* What you should do *
Retype the whole listing exactly.

►

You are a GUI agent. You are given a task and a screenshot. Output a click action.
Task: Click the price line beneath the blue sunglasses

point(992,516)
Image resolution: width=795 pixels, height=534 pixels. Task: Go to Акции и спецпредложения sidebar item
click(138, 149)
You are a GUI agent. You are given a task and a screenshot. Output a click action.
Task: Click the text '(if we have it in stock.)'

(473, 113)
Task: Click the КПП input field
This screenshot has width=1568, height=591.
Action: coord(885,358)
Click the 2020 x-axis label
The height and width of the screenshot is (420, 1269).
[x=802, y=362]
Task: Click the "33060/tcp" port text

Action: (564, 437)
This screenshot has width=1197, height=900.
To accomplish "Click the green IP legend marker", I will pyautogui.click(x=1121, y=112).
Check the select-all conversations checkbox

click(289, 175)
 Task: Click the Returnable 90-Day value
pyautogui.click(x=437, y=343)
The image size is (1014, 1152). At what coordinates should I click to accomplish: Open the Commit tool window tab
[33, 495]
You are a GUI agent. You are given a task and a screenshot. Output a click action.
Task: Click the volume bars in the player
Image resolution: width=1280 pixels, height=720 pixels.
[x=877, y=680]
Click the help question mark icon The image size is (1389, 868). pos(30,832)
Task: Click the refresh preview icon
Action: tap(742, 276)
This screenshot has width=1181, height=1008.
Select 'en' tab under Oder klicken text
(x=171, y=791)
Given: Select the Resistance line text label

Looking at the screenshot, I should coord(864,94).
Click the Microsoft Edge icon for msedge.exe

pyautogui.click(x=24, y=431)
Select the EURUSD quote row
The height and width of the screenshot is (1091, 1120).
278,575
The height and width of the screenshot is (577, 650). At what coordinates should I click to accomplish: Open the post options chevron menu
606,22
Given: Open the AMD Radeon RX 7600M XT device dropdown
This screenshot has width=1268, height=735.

◄

* Task output *
You are a GUI agent. You are given a task and a screenshot. Output a click action.
Task: Click the price line beneath the blue sunglasses

point(992,516)
Image resolution: width=795 pixels, height=534 pixels. Task: Go to Акции и спецпредложения sidebar item
click(138, 149)
You are a GUI agent. You are given a task and a screenshot. Output a click action.
Task: Click the text '(if we have it in stock.)'

(473, 113)
Task: Click the КПП input field
This screenshot has width=1568, height=591.
Action: coord(885,358)
Click the 2020 x-axis label
The height and width of the screenshot is (420, 1269).
[x=802, y=362]
Task: Click the "33060/tcp" port text

Action: (564, 437)
This screenshot has width=1197, height=900.
To accomplish "Click the green IP legend marker", I will pyautogui.click(x=1121, y=112).
Check the select-all conversations checkbox

click(289, 175)
 Task: Click the Returnable 90-Day value
pyautogui.click(x=437, y=343)
The image size is (1014, 1152). At what coordinates should I click to accomplish: Open the Commit tool window tab
[33, 495]
You are a GUI agent. You are given a task and a screenshot. Output a click action.
Task: Click the volume bars in the player
Image resolution: width=1280 pixels, height=720 pixels.
[x=877, y=680]
Click the help question mark icon The image size is (1389, 868). pos(30,832)
Task: Click the refresh preview icon
Action: tap(742, 276)
This screenshot has width=1181, height=1008.
Select 'en' tab under Oder klicken text
(x=171, y=791)
Given: Select the Resistance line text label

Looking at the screenshot, I should coord(864,94).
Click the Microsoft Edge icon for msedge.exe

pyautogui.click(x=24, y=431)
Select the EURUSD quote row
The height and width of the screenshot is (1091, 1120).
278,575
The height and width of the screenshot is (577, 650). At what coordinates should I click to accomplish: Open the post options chevron menu
606,22
Given: Open the AMD Radeon RX 7600M XT device dropdown
This screenshot has width=1268, height=735.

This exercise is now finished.